Well this probably would have never happened had the genders been reversed... I dunno this seems good no?

LSBeene

1)  I wonder if the tenor and tone of the article would have been the same had the genders been reversed.

2)  Judge Hale is no idiot - she's realized that many women who previously were able to ignore pre-nups are now going to be held to them. 

3)  As others have said - had this been a man, this case would probably not gone his way.

4)  Yes, this is good.

I love how it's almost picture perfect role reversal - he went from $150k (ish) a year to $40k (ish) a year to "find himself" and all that.  How many times have we seen a woman who became a wife and decides unilaterally to take some easier job that pays far less and the husband is helpless - and then he gets screwed in a divorce.

Good for the goose ......

Steven
'Watch our backs at home, we'll guard the wall over here. You can sleep safe tonight, we'll guard the door."

Isaiah 6:8
"Whom shall I send? And who will go for us?" And I said, "Here am I. Send me!"

poiuyt

Question:
I wonder if the tenor and tone of the article would have been the same had the genders been reversed ?


Answer:
Quote from: SupremeCourt
Only manifestly unfair contracts would be overturned by the courts.

... Womanifestly unfair prenup contracts will not be overturned and will govern asset redistribution at all other times.

The Biscuit Queen

Yeah, that phrase bothered me for different reasons. What is manifestly unfair?   There are cases where the men don't want the women to work; if he then asks for a divorce then the women are really out in the cold. However that is difficult to prove and not the norm. It has been devistating to the majority of men who didn't say that and didn't ask for a divorce to be treated as if they did. Is manifestly unfair when she was a waitress and he has millions, that she goes back to that when divorced? (Which is not unfair at all IMO.)  Marriage as an entitlement should end with the marriage, for both parties.

# WRITTEN REQUEST 1:
Summarize the forum thread in two sentences.
# WRITTEN REQUEST 2:
Based on the forum thread, decide whether each statement agrees with it. Answer yes or no, and quote the words that decide it.
(a) LSBeene calls Judge Hale an idiot.
(b) The Biscuit Queen considers it unfair for a former waitress to go back to that work after divorcing a man with millions.
(c) The quoted line says only manifestly unfair contracts would be overturned by the courts.
# WRITTEN REQUEST 3:
Write out the forum thread word for word from "2)  Judge Hale" up to and including "gone his way.".
Use only the forum thread above when completing the tasks.

# GIVEN RECORDS:

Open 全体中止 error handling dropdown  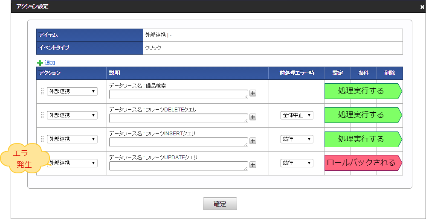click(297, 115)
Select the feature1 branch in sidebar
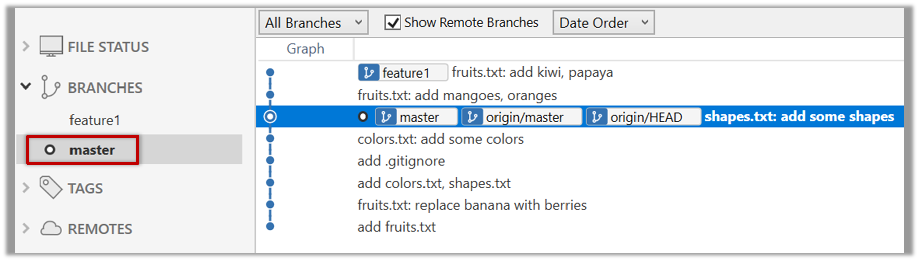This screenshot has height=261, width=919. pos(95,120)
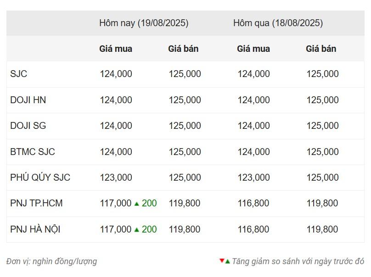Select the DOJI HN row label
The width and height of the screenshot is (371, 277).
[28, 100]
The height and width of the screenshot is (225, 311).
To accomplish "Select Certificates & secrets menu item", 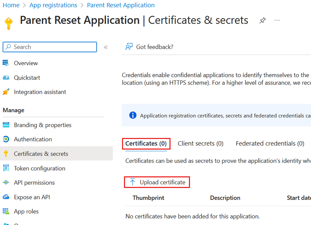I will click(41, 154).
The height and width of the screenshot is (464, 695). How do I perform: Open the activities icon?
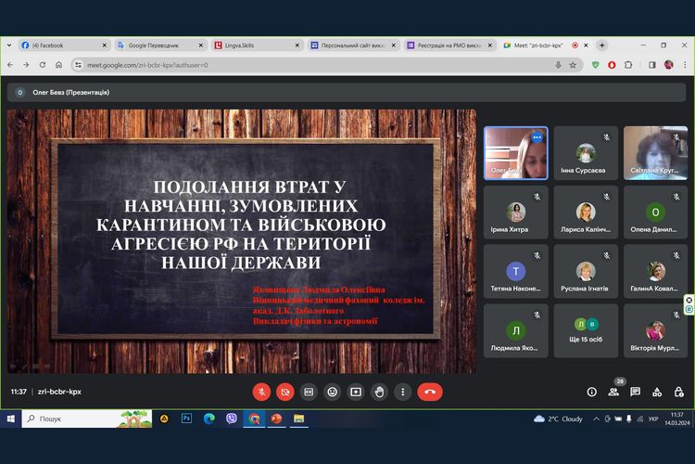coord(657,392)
--
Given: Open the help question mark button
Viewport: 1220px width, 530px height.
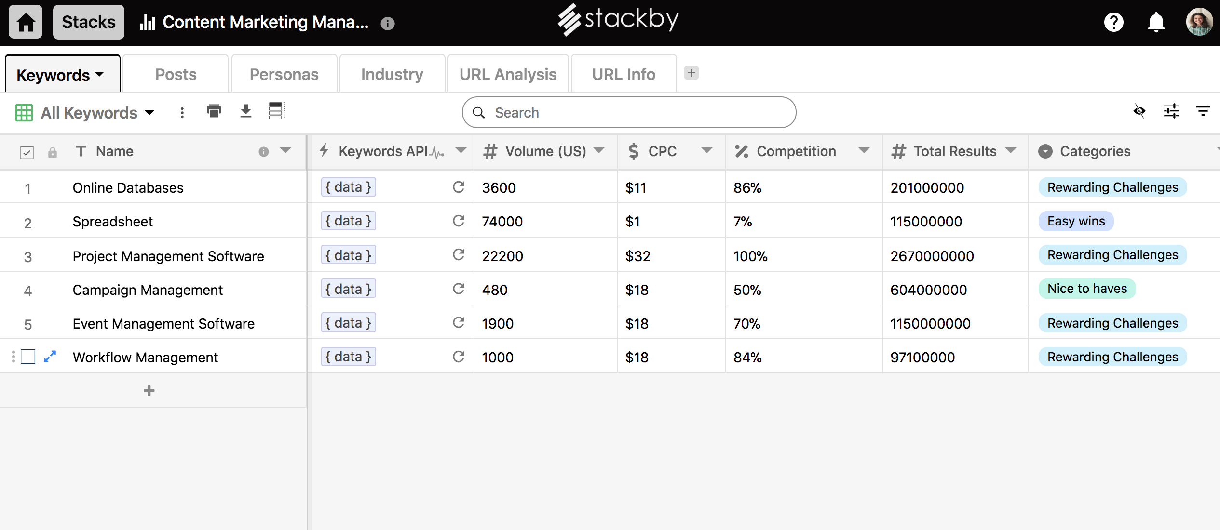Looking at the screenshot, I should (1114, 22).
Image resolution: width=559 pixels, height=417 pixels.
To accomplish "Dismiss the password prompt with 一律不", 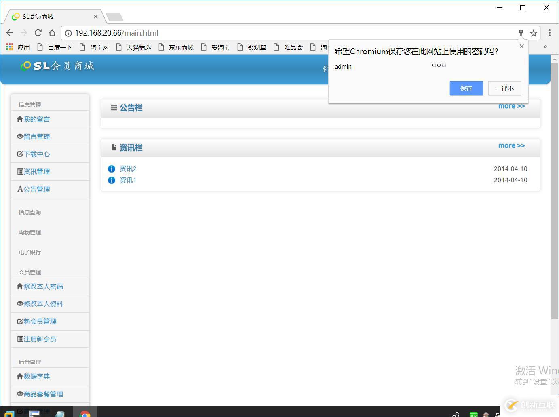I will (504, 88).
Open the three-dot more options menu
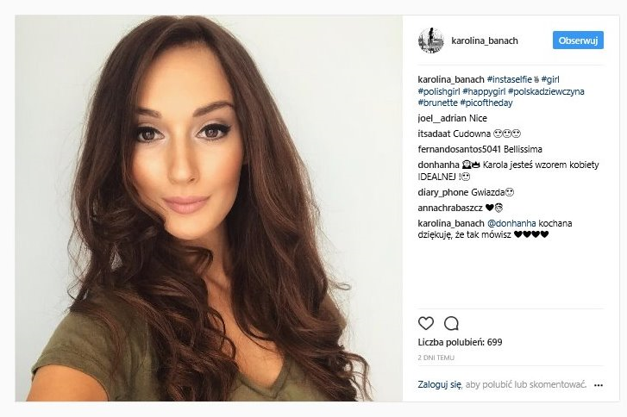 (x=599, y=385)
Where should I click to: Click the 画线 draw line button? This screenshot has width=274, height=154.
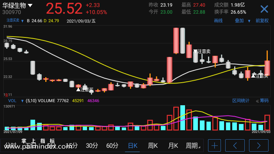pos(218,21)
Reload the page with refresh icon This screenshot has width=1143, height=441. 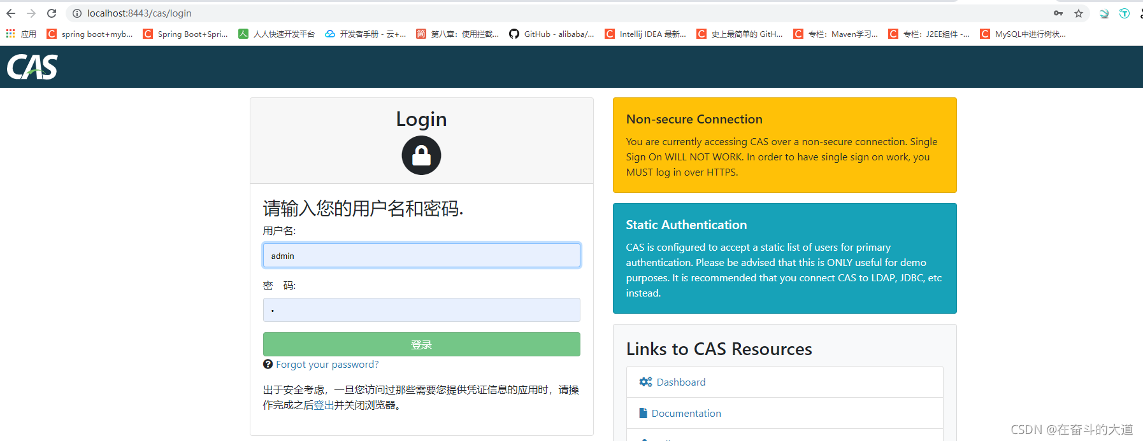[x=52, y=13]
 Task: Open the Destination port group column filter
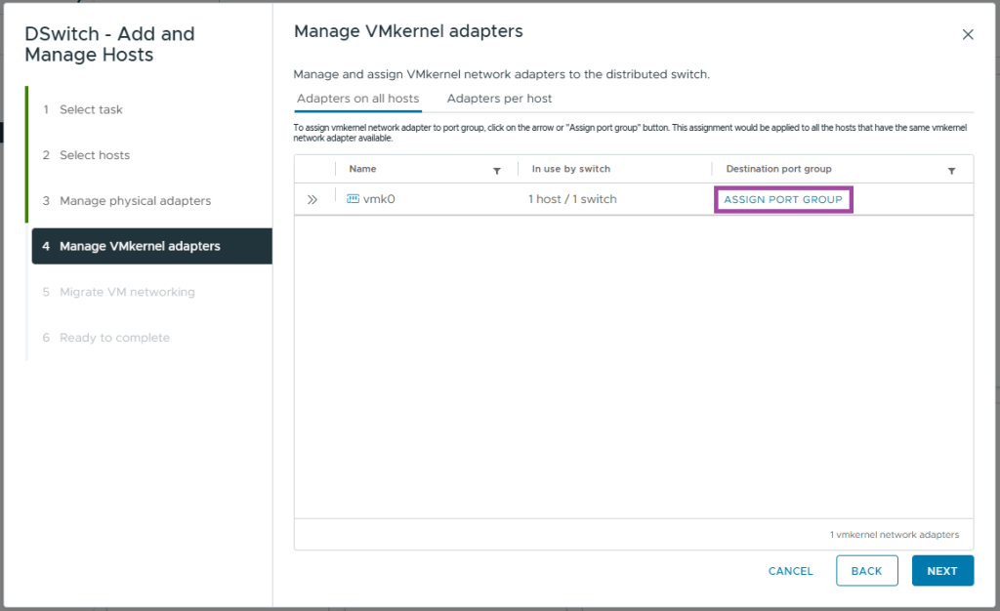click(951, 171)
==
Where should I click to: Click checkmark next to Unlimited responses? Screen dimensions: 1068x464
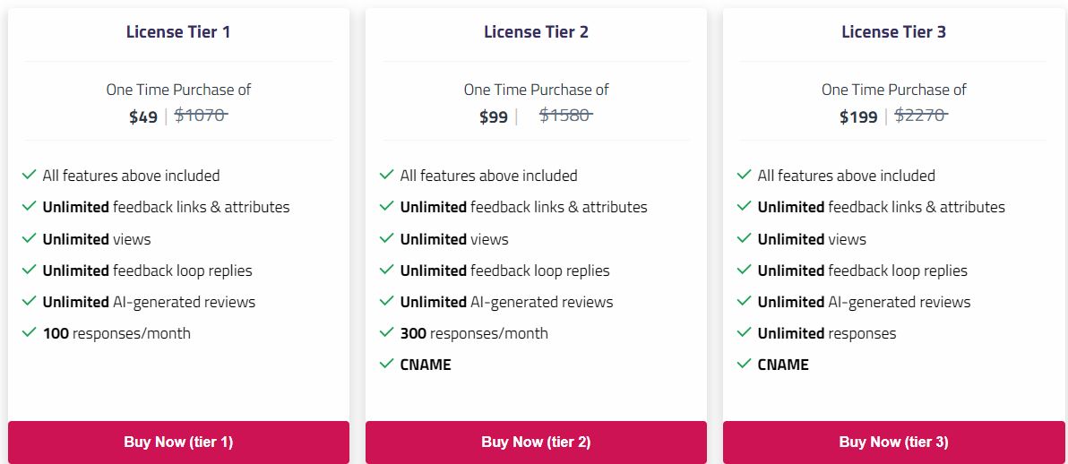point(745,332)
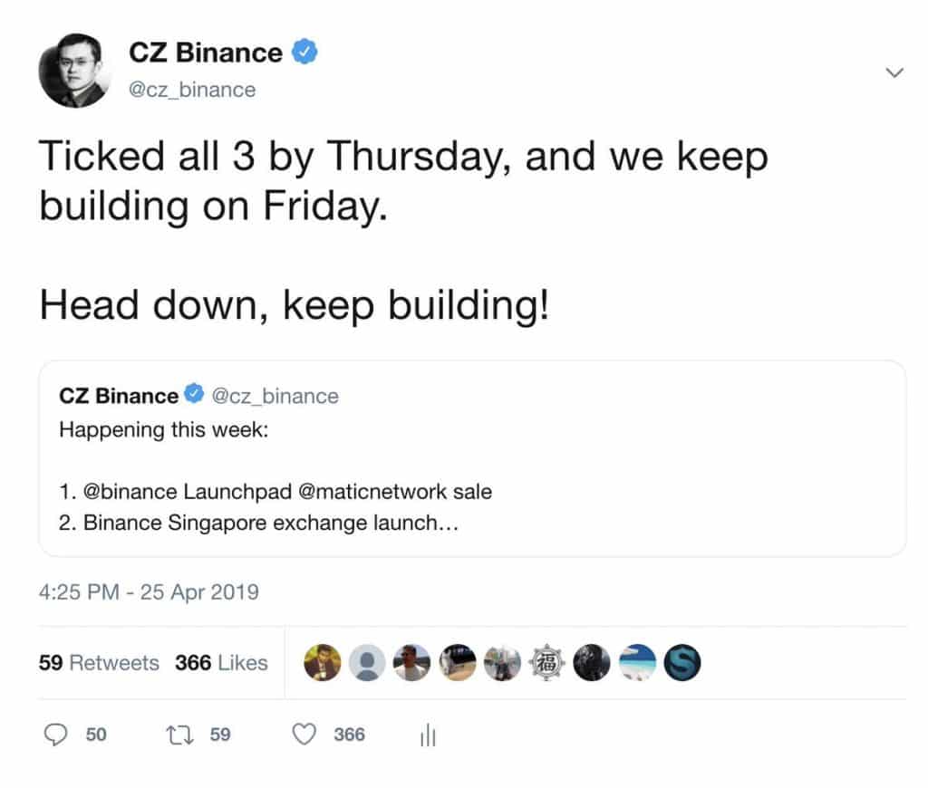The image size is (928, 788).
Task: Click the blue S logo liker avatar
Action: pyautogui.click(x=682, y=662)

# WRITTEN SOLUTION 1:
LSBeene wonders whether the article's tenor and tone would have been the same had the genders been reversed, says Judge Hale has realized that many women who previously ignored pre-nups will now be held to them, and calls the outcome good, describing the case as a near role reversal in which he went from about $150k to about $40k a year. Another poster quotes a line that only manifestly unfair contracts would be overturned by the courts, and The Biscuit Queen questions what "manifestly unfair" means and argues that marriage as an entitlement should end with the marriage, for both parties.

# WRITTEN SOLUTION 2:
(a) No: "Judge Hale is no idiot"
(b) No: "(Which is not unfair at all IMO.)"
(c) Yes: "Only manifestly unfair contracts would be overturned by the courts."

# WRITTEN SOLUTION 3:
2)  Judge Hale is no idiot - she's realized that many women who previously were able to ignore pre-nups are now going to be held to them. 

3)  As others have said - had this been a man, this case would probably not gone his way.